● **PROBLEM TO WORK ON**
Can you reproduce the data from its first line through the line holding "pos(339,171)", with both ends included?

►

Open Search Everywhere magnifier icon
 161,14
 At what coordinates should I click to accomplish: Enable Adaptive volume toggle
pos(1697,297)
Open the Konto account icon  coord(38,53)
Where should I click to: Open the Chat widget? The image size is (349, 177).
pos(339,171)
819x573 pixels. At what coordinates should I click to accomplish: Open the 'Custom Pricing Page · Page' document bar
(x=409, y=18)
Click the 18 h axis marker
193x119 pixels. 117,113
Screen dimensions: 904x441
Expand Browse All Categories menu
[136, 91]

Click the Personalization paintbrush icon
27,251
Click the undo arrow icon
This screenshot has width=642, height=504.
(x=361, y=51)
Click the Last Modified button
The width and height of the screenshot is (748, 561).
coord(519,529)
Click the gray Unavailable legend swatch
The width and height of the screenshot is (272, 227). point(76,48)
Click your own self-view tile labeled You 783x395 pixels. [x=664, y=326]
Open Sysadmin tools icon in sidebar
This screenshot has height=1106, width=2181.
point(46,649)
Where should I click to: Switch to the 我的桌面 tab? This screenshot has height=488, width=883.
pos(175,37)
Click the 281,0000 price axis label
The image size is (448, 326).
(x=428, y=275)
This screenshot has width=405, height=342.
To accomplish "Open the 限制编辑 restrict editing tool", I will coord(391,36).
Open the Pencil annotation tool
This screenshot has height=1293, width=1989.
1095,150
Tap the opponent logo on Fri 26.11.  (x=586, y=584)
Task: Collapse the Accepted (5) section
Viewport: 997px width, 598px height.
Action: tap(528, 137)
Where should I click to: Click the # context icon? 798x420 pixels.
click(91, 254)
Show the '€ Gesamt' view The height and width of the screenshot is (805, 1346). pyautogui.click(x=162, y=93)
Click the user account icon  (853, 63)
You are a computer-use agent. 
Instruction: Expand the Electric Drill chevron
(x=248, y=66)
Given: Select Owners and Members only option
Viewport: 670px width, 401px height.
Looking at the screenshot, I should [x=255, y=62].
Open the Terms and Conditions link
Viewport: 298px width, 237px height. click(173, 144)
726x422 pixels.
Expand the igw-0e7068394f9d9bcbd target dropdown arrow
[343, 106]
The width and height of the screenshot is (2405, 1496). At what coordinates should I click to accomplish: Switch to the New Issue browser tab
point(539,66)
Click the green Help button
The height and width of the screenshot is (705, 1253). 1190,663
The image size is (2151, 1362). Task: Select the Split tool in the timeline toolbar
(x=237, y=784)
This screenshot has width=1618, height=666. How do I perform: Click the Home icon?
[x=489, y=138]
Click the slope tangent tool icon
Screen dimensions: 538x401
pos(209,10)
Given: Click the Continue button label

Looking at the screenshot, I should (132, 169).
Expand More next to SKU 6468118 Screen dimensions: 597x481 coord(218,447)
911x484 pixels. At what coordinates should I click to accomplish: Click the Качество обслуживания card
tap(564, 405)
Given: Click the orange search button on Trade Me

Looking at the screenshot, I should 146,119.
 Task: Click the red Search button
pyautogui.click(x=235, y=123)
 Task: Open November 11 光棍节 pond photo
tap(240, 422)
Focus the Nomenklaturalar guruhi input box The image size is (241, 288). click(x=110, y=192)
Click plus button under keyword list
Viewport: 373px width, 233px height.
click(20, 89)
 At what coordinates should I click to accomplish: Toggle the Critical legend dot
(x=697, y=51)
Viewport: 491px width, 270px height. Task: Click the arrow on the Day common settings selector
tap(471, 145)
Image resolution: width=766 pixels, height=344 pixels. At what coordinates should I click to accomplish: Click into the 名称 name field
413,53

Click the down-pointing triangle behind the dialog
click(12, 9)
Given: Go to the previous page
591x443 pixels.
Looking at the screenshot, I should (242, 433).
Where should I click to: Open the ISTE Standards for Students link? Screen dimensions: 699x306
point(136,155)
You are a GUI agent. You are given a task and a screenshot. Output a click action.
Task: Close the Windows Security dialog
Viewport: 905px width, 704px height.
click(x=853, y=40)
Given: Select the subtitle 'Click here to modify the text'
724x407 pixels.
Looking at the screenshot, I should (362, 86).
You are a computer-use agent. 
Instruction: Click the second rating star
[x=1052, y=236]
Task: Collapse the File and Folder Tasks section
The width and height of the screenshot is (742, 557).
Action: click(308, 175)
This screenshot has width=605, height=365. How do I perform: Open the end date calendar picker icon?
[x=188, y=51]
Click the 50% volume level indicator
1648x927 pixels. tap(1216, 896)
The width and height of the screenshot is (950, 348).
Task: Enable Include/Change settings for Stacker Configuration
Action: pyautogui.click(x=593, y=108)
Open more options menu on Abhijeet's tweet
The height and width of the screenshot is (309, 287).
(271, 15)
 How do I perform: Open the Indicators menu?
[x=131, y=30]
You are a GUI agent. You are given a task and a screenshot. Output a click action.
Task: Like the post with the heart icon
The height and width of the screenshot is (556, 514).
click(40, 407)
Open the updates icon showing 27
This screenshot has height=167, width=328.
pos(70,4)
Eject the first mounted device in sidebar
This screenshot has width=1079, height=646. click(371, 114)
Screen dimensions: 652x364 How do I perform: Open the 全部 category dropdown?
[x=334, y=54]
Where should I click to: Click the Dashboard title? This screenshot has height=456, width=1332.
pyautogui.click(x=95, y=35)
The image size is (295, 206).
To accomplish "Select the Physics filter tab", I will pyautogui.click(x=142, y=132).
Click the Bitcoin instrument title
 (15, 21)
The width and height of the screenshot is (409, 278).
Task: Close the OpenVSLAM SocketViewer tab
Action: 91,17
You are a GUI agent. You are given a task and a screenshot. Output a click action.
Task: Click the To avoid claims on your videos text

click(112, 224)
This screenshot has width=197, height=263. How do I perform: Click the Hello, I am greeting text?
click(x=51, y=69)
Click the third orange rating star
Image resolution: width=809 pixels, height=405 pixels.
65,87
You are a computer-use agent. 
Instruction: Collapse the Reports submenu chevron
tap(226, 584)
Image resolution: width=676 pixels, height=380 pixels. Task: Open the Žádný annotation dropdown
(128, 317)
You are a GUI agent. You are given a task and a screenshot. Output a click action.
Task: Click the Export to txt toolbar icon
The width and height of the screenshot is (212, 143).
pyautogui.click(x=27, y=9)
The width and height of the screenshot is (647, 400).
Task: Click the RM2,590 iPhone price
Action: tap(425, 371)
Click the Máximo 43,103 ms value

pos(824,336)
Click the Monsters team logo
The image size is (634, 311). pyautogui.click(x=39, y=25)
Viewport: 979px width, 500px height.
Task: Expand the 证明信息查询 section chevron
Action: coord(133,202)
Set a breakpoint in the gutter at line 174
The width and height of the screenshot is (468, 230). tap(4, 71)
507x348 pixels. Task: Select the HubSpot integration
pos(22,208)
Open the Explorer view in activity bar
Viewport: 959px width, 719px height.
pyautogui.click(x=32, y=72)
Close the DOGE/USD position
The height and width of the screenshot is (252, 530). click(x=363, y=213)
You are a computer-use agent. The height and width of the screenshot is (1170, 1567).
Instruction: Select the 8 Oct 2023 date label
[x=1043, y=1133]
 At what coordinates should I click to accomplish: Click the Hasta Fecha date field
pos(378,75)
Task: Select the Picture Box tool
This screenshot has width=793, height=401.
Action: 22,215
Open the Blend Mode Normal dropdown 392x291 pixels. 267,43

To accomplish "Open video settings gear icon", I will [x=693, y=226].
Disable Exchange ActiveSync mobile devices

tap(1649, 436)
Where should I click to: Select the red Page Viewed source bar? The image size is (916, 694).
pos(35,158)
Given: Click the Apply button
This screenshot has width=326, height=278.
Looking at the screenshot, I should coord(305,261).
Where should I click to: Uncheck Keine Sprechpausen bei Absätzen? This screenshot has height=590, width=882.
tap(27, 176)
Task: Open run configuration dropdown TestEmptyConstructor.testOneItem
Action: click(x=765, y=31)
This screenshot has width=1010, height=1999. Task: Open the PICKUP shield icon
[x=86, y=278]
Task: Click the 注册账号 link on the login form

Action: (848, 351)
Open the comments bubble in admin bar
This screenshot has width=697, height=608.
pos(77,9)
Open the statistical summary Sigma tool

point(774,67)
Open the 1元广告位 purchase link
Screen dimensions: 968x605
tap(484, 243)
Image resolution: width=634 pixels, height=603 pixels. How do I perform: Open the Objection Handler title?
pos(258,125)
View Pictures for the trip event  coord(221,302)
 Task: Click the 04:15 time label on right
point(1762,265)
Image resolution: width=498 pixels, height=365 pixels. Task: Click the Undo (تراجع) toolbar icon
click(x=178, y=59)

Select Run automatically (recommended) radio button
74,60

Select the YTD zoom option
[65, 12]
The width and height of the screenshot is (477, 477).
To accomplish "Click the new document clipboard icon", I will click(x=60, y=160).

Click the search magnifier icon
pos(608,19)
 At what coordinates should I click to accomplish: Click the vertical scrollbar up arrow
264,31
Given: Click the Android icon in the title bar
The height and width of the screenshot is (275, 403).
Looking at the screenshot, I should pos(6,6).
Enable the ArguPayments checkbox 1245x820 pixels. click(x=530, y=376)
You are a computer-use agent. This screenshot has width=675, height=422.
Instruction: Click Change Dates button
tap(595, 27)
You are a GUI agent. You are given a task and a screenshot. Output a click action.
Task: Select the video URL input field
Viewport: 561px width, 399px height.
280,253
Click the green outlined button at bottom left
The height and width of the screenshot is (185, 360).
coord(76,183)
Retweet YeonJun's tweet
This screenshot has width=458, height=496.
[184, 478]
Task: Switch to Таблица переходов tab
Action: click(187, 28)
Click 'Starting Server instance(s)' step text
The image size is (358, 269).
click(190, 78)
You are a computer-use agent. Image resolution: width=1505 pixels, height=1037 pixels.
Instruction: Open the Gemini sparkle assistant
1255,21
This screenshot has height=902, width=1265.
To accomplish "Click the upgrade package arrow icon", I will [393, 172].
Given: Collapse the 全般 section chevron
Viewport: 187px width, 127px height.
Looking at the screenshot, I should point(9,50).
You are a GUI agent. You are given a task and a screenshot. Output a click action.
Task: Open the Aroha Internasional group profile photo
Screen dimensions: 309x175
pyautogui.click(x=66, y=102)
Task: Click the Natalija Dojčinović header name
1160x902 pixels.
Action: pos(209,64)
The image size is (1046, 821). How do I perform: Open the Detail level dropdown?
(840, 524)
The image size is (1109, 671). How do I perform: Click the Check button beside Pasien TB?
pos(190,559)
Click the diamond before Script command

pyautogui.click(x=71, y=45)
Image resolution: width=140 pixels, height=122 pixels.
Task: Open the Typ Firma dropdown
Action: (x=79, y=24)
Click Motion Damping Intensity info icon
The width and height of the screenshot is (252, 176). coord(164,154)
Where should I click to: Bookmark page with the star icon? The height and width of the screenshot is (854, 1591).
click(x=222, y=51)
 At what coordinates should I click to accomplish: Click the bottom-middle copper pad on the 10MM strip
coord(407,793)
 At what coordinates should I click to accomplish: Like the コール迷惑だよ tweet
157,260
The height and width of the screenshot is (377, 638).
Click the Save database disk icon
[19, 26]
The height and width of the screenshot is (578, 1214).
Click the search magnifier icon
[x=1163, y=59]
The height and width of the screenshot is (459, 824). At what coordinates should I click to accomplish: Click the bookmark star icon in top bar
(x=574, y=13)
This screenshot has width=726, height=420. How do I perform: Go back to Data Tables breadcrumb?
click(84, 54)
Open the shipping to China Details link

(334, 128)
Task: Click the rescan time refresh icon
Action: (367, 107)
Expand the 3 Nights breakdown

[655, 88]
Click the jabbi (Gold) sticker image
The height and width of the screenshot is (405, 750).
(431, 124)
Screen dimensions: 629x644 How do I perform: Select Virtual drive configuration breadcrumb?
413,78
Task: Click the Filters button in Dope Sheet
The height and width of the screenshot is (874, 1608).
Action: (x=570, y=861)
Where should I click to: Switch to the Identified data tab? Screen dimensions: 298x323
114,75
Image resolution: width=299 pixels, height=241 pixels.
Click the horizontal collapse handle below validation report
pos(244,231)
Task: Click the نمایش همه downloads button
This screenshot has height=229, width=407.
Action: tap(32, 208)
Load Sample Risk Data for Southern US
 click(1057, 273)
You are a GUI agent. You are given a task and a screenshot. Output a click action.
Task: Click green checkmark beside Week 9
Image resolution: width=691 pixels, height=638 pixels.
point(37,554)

◄

● **EXERCISE ANSWER**
Open Search Everywhere magnifier icon
 161,14
 At what coordinates should I click to accomplish: Enable Adaptive volume toggle
pos(1697,297)
Open the Konto account icon  coord(38,53)
Where should I click to: Open the Chat widget? The image size is (349, 177).
pos(339,171)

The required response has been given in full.